Bugün açıklamaya çalıştığım yeni yasal düzenlemeler ile özel sektöre 2022 yılından itibaren getirilen, girişim sermayesi yatırım fon ve ortaklıkları ile kuluçka merkezlerine yatırım yapılması zorunluluğu, bu kurumlara yatırımı çok ciddi miktarda artıracaktır. Bu amaçla çok sayıda yeni girişim sermayesi fonu ve diğer kurumların kurulacağını tahmin ediyorum.

Gelecek yazımda girişim sermayesi yatırım fon ve ortaklıklarından elde edilen gelirlerin vergilendirilmesini ele alacağım.



[1] 4691 sayılı Kanuna eklenen Ek 3. madde ile 5746 sayılı Kanunun 3. maddesine eklenen 14. fıkra

[2] Kuluçka merkezi (inkübatör), özellikle genç ve yeni işletmeleri geliştirmek amacıyla; girişimcilere teknoloji geliştirme bölgesi içinde veya dışında ofis hizmetleri, ekipman desteği, yönetim desteği, mali kaynaklara erişim, kritik iş ve teknik destek hizmetlerinin bir çatı altında tek elden sağlandığı yapıları ifade ediyor.
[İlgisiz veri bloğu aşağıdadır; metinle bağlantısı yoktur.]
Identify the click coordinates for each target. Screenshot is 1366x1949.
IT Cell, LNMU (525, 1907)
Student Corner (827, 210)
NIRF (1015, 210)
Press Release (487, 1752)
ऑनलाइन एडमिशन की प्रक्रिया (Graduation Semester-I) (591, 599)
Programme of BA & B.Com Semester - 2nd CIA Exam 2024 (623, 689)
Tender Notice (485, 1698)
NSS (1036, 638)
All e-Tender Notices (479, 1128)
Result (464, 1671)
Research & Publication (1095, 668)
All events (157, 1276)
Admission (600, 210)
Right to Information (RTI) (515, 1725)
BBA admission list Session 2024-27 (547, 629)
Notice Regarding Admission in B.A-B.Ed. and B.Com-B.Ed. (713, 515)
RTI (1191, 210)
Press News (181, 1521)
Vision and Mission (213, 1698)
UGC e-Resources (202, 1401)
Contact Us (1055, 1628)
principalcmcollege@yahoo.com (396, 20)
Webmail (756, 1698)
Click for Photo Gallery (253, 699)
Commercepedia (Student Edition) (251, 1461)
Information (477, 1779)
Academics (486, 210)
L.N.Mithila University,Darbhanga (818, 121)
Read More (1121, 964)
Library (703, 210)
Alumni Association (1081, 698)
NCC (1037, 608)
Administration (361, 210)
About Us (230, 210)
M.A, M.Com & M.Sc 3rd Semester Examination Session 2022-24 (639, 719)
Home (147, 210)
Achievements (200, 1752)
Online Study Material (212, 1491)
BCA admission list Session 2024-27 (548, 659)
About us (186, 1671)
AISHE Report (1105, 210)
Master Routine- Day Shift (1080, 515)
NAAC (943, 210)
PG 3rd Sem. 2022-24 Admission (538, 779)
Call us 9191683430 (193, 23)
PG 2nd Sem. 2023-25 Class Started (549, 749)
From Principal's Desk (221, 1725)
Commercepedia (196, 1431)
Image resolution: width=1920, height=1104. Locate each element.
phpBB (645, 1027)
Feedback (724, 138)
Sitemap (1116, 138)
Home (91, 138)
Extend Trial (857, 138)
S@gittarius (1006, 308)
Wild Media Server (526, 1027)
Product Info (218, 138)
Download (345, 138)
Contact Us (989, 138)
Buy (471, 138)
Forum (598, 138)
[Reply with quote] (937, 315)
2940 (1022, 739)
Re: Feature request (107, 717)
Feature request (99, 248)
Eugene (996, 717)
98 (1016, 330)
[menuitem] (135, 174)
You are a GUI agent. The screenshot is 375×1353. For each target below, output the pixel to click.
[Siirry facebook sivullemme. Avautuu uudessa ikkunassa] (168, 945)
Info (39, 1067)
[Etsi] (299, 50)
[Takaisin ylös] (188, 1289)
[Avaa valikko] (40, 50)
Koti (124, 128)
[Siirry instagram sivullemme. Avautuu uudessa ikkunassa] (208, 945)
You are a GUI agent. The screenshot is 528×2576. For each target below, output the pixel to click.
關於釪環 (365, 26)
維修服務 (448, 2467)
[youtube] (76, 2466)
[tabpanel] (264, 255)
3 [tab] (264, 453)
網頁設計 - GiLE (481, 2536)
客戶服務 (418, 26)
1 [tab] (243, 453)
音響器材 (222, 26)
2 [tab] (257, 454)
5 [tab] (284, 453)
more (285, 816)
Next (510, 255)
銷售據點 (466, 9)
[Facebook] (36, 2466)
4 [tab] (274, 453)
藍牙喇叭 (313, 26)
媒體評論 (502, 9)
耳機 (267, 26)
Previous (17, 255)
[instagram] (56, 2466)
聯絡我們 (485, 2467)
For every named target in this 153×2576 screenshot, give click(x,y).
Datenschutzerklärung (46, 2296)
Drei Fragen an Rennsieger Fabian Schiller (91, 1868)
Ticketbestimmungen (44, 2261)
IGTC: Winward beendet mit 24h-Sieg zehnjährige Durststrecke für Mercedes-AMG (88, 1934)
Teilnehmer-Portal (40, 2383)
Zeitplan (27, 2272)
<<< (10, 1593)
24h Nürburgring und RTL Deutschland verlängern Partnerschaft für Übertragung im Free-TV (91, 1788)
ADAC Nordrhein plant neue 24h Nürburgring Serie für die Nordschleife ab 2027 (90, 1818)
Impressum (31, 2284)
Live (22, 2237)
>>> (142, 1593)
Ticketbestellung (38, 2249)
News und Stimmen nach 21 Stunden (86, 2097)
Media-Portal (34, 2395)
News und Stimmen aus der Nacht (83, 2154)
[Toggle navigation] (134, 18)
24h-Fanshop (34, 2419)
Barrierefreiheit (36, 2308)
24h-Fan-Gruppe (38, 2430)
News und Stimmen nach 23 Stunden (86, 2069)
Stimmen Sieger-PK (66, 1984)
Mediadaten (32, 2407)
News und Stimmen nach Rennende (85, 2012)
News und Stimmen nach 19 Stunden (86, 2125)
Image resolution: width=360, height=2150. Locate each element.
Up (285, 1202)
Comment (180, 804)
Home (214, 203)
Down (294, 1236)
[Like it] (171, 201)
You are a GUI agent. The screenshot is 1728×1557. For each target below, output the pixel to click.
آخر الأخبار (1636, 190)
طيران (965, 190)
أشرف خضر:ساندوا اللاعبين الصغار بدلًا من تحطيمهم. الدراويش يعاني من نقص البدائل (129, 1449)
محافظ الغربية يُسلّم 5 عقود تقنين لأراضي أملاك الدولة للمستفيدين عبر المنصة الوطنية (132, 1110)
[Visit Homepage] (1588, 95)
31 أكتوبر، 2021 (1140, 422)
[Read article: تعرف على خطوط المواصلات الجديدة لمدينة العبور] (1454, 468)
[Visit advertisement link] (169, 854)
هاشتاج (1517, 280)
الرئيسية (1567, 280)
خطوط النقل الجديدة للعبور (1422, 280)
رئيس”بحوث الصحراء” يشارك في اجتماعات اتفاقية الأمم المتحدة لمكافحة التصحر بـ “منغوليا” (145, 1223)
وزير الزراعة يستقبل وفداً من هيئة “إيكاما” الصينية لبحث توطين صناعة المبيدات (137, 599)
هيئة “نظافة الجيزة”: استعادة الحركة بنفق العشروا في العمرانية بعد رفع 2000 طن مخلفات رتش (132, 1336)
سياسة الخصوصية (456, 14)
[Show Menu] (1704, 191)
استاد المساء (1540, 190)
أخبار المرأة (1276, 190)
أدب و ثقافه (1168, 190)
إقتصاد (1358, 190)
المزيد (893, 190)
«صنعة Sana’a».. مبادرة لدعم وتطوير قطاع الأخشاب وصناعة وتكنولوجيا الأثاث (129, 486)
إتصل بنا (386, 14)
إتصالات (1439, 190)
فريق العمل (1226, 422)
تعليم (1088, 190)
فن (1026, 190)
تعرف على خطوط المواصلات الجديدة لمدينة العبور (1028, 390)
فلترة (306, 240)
[3] Nitelikli yatırımcı, Sermaye Piyasası Kurulu’nun yatırım kuruluşlarına ilişkin düzenlemelerinde tanımlanan ve talebe dayalı olarak profesyonel kabul edilenler de dahil profesyonel müşterilerdir. Yatırım fonları, emeklilik fonları, menkul kıymetler yatırım ortaklıkları, girişim sermayesi yatırım ortaklıkları, gayrimenkul yatırım ortaklıkları, aracı kurumlar, bankalar, sigorta şirketleri, özel finans kurumları, portföy yönetim şirketleri, emekli ve yardım sandıkları, vakıflar, 506 sayılı Sosyal Sigortalar Kanununun geçici 20 nci maddesi uyarınca kurulmuş olan sandıklar, kamuya yararlı dernekler ile nitelikleri itibariyle bu kurumlara benzer olduğu Kurulca belirlenecek diğer yatırımcılar ve en az 1 milyon Türk Lirası tutarında Türk ve/veya yabancı para ve sermaye piyasası aracına sahip olan gerçek ve tüzel kişiler nitelikli yatırımcılar arasında yer almaktadır.